Saya Batak, Horas!

Minggu, 11 Maret 2012 – 08:57 WIB

AVALON Hona Haloho Sinabutar bukan orang Indonesia. Dia adalah warga Australia. Tapi, ayahnya asli Medan dan ibunya asal Inggris. Avalon adalah pemenang Supermodelme Season 2, program reality show pencarian model se-Asia Tenggara. Saat ini dia berada di Indonesia melakukan pekerjaan.

Pada Senin lalu (5/3) Jawa Pos menemui perempuan kelahiran Paddington, Sydney, itu di Gedung Sophie Martin Paris, Lebak Bulus, Jakarta Selatan. Di Indonesia dia bergabung dengan Victory Talent Management yang berkantor di gedung tersebut.

Nama Avalon cukup asing terdengar. Ketika ditanya tentang arti nama, dia menjawab tidak terlalu mengerti. "Avalon itu English name.  Panggil saya Ava saja, teman-teman biasa memanggil saya begitu," kata perempuan 18 tahun itu ramah.

Ava hanya tahu arti kata Hona. Kata ayahnya, Edward Haloho, Hona berarti kekuatan. "Hona itu kekuatan. Kalau yang lain, saya nggak tahu. Yang pasti, saya ini Batak. Horas!" teriaknya dalam bahasa Inggris lantas tertawa.

Ava dulu pernah tinggal di Indonesia. Dia sekolah di Bali. Saat berusia 8 tahun, dia berpindah ke Perth. Meski begitu, Ava tidak bisa berkomunikasi dengan bahasa Indonesia.

Salah satu agenda kedatangannya di Jakarta ialah mengenalkan Supermodelme Season 3 yang tayang di channel KIX mulai 13 Maret mendatang setiap Selasa. Acara itu yang membukakan banyak pintu kesempatan untuknya. "Kompetisi itu sangat amazing buat saya. Sebab, di sana saya mendapat banyak hal yang membuat saya menjadi model yang sesungguhnya," ucap pemilik postur 170 cm dan berat 57 kg itu.

Ava menjadi model sebenarnya diawali dari malu. Sulung dua bersaudara itu sangat pemalu. Dia bisa mendadak pendiam ketika bertemu dengan banyak orang. Deborah Ryan, ibu Ava, lantas memasukkan dia ke kelas modeling. "Umurku waktu itu 14 tahun. Memang tujuannya membangun rasa percaya diri," urai perempuan yang menyukai fotografi dan bermain gitar itu.
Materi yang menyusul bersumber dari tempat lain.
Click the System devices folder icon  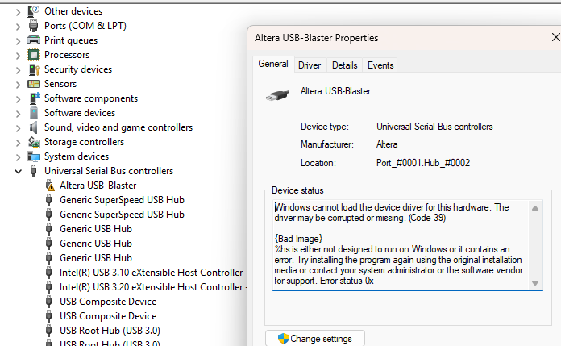click(x=34, y=156)
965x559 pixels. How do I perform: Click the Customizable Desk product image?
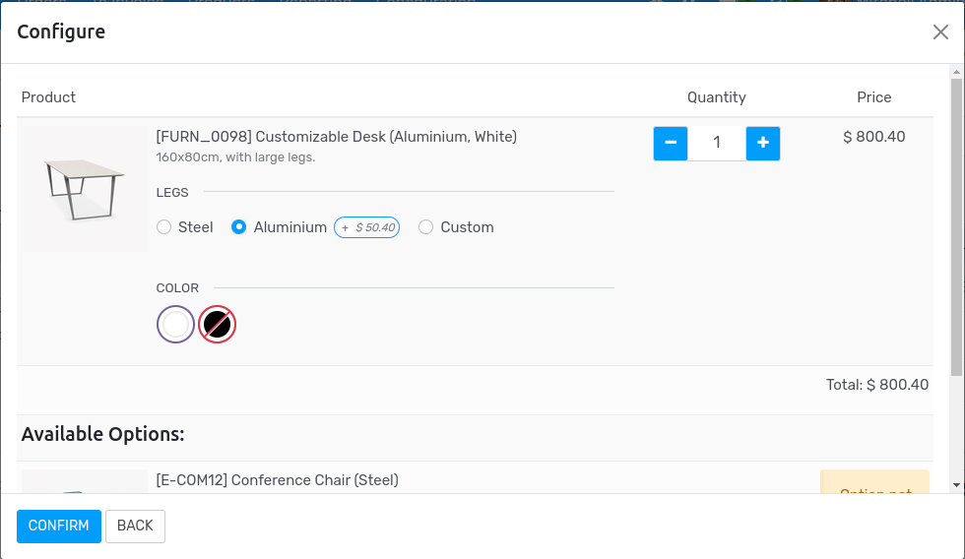point(83,189)
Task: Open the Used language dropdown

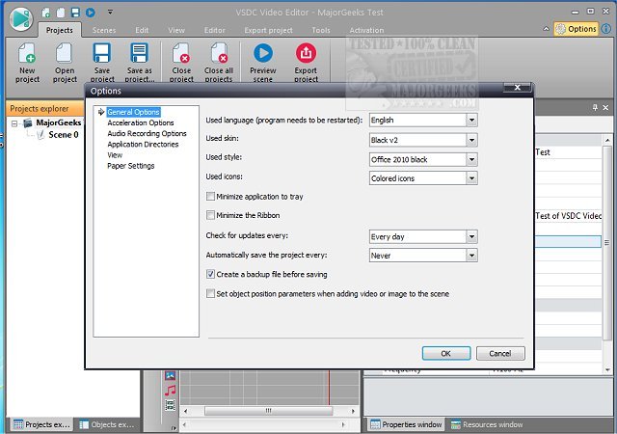Action: tap(471, 120)
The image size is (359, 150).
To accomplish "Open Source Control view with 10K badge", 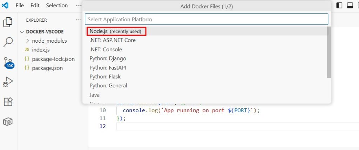I will pos(8,62).
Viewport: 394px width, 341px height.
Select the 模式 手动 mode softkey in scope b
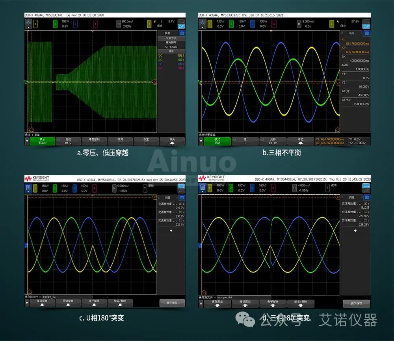pyautogui.click(x=216, y=141)
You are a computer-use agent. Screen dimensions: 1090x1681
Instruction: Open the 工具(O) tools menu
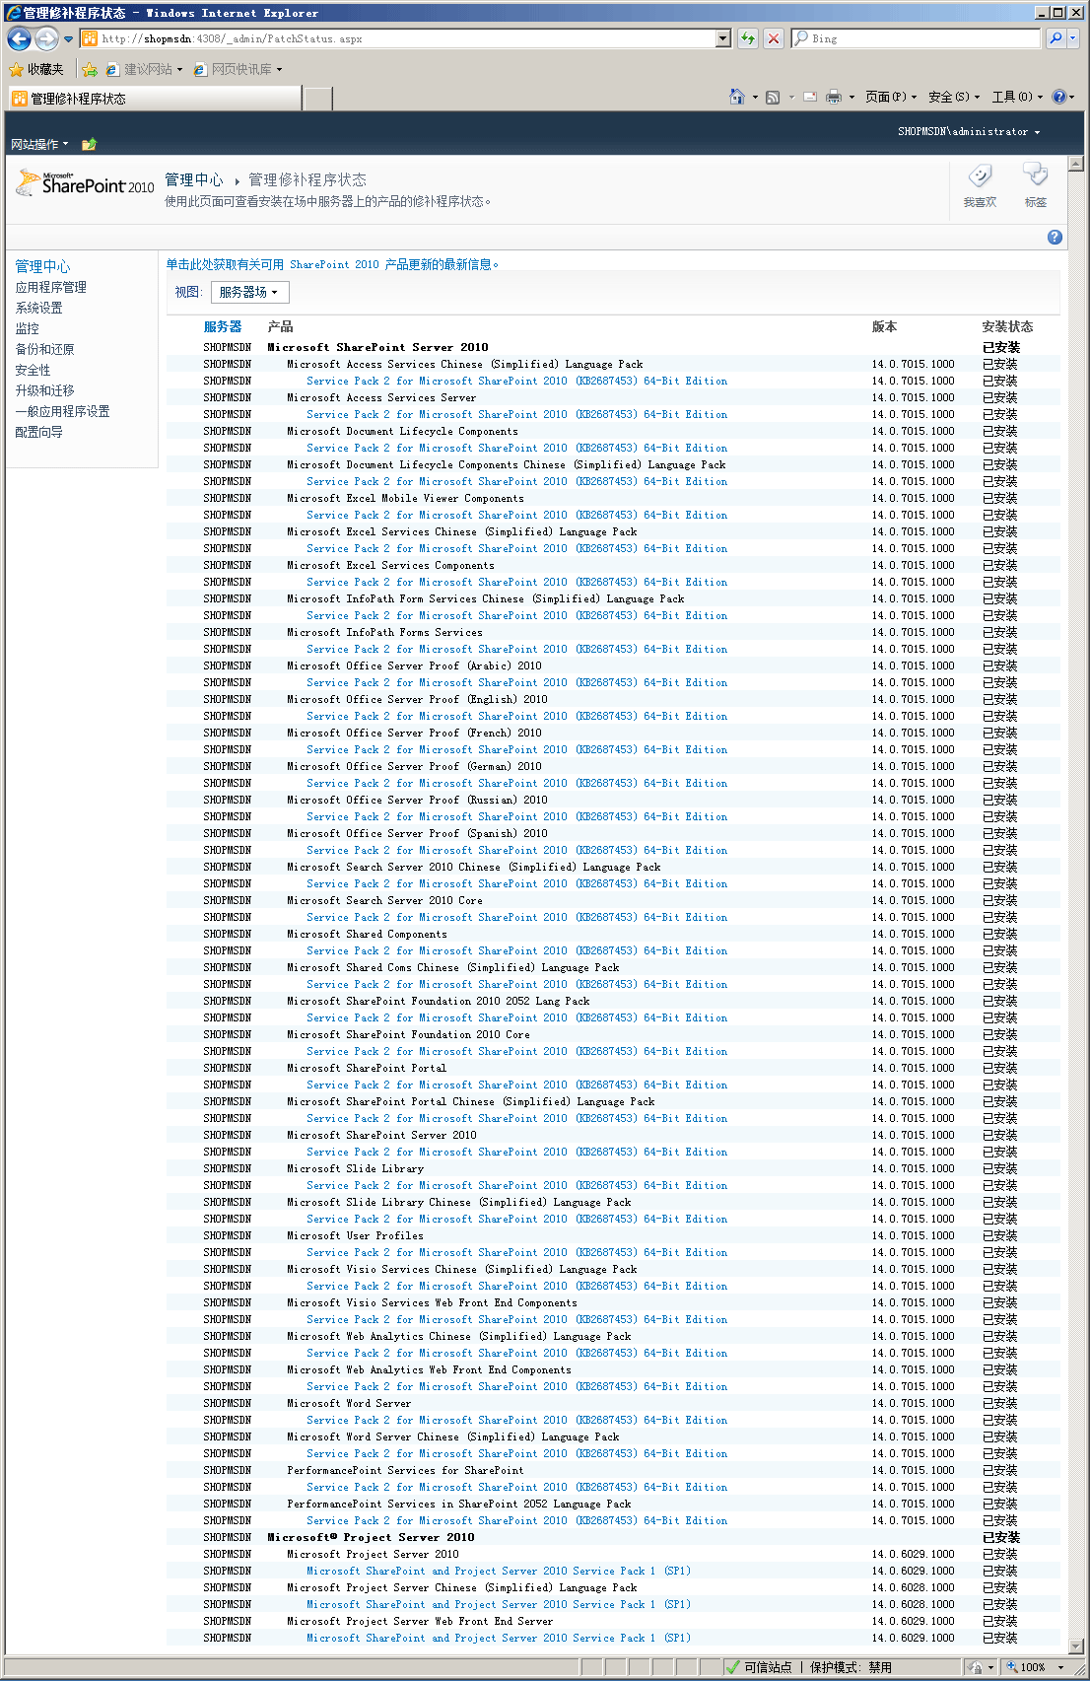pyautogui.click(x=1016, y=97)
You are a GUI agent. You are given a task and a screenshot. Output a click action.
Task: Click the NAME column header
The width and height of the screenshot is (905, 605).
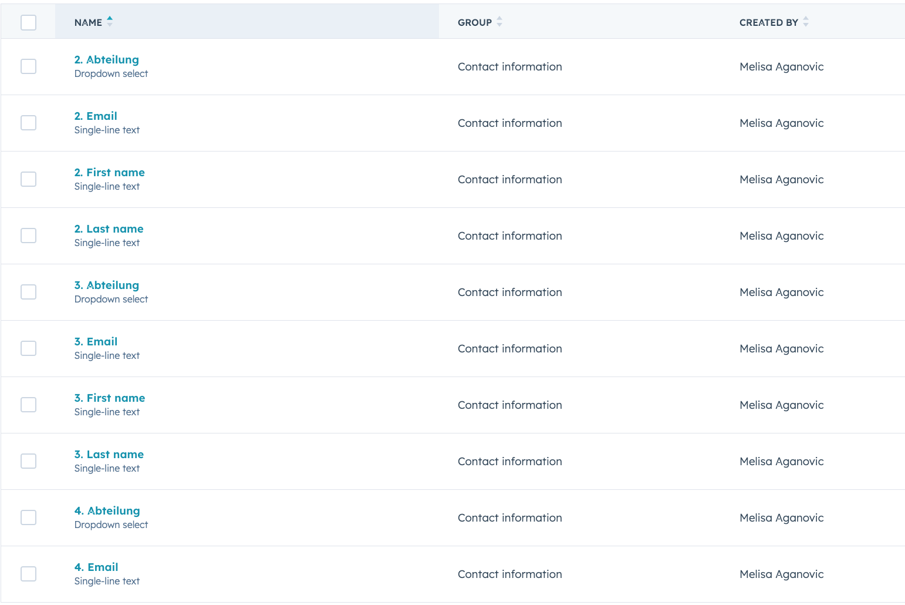click(88, 22)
Beberapa tahun kemudian dia mengikuti kelas akting. Hingga akhirnya, dia mendapat tawaran bekerja sebagai model profesional di Perth. "Saat saya ditawari oleh agency menjadi model, saya langsung bilang mau. Setelah itu, baru saya ikut kompetisi Supermodelme," ceritanya. 

Ketika mengikuti kompetisi itu, Ava berusia 16 tahun. Dia harus tinggal di Singapura kurang lebih dua bulan. Sebab, acara tersebut memang dilangsungkan di sana. "Tahu tidak, saya peserta paling muda. Jadi, kami kan dikumpulkan di sebuah base camp untuk mengikuti karantina. Saya yang paling kecil. Jadi serasa anak bayi deh," terangnya.

Awalnya, dia agak takut mengikuti kompetisi. Seperti yang pernah dia tonton di TV, acara reality model biasanya diwarnai pertengkaran dan saling iri. "Kalau yang saya lihat, acara seperti ini kan biasanya banyak menguras emosi. Bayangkan saja, kami semua perempuan, semua mau menjadi pemenang. Saya membayangkan itu seperti kucing bertengkar. Ribut. Tapi, ternyata tidak. Saya mencintai teman-teman sesama peserta. Mereka baik semua," tuturnya.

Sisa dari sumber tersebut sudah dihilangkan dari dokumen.